Stored data entries
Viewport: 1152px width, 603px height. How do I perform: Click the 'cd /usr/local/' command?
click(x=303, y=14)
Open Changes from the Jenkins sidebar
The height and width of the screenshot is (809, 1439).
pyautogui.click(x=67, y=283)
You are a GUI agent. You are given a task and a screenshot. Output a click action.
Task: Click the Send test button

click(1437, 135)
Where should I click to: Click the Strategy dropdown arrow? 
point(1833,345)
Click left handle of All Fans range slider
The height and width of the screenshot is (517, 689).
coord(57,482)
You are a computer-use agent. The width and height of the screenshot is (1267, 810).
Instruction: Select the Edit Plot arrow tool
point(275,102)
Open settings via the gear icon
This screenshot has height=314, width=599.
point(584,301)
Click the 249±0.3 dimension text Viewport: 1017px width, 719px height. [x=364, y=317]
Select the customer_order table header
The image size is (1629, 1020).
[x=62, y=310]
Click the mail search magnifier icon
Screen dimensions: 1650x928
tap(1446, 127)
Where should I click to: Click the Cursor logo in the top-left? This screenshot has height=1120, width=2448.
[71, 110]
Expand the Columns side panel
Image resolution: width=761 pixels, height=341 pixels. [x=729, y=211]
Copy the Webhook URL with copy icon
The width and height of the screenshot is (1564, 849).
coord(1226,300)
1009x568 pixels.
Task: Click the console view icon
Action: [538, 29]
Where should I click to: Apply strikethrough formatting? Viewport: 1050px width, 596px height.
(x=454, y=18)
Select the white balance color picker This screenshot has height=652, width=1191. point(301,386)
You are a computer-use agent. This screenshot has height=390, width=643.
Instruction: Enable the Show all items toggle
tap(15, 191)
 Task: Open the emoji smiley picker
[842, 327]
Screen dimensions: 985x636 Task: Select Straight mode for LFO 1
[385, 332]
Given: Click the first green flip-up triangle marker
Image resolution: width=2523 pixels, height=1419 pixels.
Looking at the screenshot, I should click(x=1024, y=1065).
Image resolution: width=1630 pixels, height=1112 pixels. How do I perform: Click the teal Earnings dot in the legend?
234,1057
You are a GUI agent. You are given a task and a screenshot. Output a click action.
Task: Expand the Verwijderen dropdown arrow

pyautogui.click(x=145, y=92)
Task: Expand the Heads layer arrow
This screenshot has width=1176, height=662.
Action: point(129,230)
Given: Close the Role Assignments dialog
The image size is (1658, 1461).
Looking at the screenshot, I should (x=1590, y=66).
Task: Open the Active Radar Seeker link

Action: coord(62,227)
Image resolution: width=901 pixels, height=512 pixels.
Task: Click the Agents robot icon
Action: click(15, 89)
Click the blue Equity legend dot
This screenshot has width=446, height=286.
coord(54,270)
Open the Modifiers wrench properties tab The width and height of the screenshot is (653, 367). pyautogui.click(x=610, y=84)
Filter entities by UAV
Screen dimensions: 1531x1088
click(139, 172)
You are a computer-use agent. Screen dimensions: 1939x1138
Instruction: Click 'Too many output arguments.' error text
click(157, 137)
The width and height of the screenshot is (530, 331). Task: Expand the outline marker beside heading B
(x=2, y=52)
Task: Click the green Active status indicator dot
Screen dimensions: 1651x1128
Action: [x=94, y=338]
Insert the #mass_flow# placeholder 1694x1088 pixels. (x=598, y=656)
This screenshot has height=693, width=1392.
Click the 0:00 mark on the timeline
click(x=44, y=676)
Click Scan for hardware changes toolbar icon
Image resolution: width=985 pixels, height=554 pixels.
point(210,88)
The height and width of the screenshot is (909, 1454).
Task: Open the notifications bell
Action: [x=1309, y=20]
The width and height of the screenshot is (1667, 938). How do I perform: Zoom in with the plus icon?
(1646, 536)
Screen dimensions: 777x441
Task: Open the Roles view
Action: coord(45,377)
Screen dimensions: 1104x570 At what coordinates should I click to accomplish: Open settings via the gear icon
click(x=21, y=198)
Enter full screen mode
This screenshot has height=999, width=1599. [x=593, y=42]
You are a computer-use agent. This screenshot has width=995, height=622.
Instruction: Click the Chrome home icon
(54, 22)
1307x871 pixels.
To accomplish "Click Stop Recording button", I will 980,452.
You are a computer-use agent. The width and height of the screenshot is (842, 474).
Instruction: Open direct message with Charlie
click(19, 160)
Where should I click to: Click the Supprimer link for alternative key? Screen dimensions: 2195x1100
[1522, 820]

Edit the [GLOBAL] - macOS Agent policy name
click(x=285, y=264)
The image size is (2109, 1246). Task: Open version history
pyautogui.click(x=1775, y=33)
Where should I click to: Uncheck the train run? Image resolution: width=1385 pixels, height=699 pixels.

REQUIRED WORK: Write out every line from the data above that includes "computer".

EXERCISE ANSWER:
You are a computer-use agent. The width and height of the screenshot is (1267, 810).
You are a computer-use agent. This screenshot has height=390, width=643.
You are a computer-use agent. Screen dimensions: 1939x1138
You are a computer-use agent. This screenshot has width=995, height=622.
You are a computer-use agent. The width and height of the screenshot is (842, 474).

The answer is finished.